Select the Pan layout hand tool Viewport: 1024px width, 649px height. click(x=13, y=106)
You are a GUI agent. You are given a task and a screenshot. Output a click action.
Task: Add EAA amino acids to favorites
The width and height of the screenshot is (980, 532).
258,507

==

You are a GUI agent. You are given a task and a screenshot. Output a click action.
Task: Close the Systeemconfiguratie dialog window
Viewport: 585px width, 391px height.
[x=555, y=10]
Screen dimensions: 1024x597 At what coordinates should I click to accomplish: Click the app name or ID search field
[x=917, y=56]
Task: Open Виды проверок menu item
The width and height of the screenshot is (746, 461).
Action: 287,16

---

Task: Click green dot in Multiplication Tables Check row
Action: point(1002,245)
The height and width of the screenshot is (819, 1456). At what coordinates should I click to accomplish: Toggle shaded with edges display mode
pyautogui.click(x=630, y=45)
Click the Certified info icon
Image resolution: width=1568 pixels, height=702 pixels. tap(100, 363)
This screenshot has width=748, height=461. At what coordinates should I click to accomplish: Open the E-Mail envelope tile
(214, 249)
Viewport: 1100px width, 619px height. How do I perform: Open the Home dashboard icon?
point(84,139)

# Directions:
Return, word for word, the lines of the data above from the line with "Viewport: 585px width, 391px height." through the line with "Task: Open Виды проверок menu item", inclusive.

# The completed task:
Viewport: 585px width, 391px height.
[x=555, y=10]
Screen dimensions: 1024x597 At what coordinates should I click to accomplish: Click the app name or ID search field
[x=917, y=56]
Task: Open Виды проверок menu item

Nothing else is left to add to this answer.